The build runs through tools/port/ (a Rust tool) which reads the .port file, downloads or copies the source, applies patches, runs the configure step, builds with the cross-compiler from the SaltyOS toolchain, and installs into the rootfs staging directory.

The result is a binary linked against basaltc’s libc.so (and optionally libc++.so) instead of glibc or the FreeBSD libc the upstream code was originally written for.

Step 1: Choose a Port

Pick something small. A 500-line C utility (cat, true, false, basename, dirname) is the right size for a first port. Avoid:

  • Anything that uses GNU autoconf for the first port — debug autoconf-vs-basaltc disagreements after you have a few simple ports under your belt.

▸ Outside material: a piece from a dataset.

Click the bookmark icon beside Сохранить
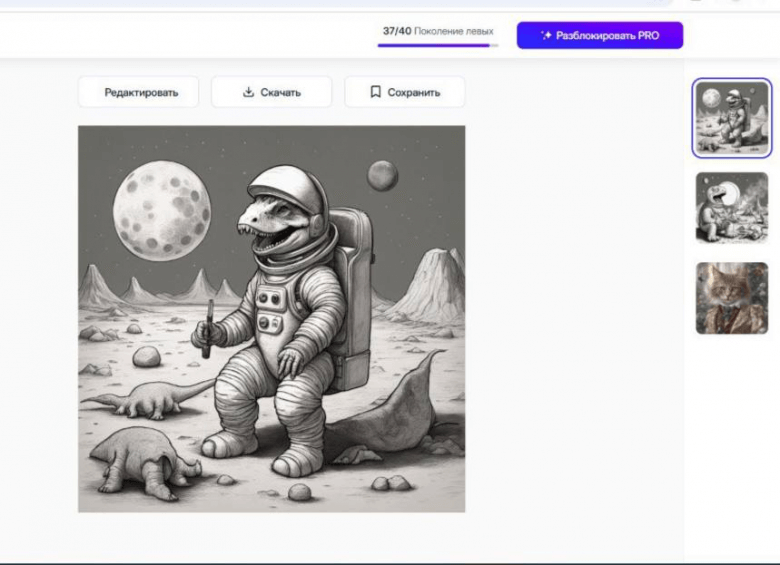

  • Anything that depends on a database (sqlite, libdb, lmdb).

  • Anything that links against more than two other libraries.

  • Anything that runs network code on first launch.

Good first targets: a single-source utility from freebsd-utils, a tiny game like bsdgames, or a simple line-oriented filter like tr or head.

Step 2: Set Up the Port Directory

mkdir -p ports/<name>/{patches,files}
touch ports/<name>/<name>.port

The port name should match the upstream name when possible, with hyphens (freebsd-utils) rather than underscores.

Step 3: Write the .port File

A minimal .port file:

[port]
name = mytool
version = 1.2.3

[source]
url = https://example.org/mytool-1.2.3.tar.gz
sha256 = <hash>

[build]
script = configure_and_make.sh

[install]
files = src/mytool=usr/bin/mytool

The [port] section names the port. The [source] section describes how to fetch the source — either a URL or a path under ports/<name>/files/. The [build] section says how to build (a shell script, a Meson invocation, a Make target, etc.). The [install] section maps build artifacts to rootfs paths.

For a port that ships its source in-tree (no download), use:

[source]
local = files/mytool-source/

For a Make-based build:

[build]
make_args = CC=$CC AR=$AR CFLAGS=-I$SYSROOT/include

For a Meson-based build:

[build]
meson_args = --prefix=/usr --buildtype=release

The tools/port/ tool fills in $CC, $AR, $SYSROOT, etc., from the SaltyOS toolchain environment.

Step 4: First Build

just port mytool

This downloads (or copies) the source, applies patches, runs the build, and installs into build-<arch>/sysroot/.

The first build will probably fail. Common failure modes:

  1. Header missing — basaltc does not provide the header. See "Missing Headers" below.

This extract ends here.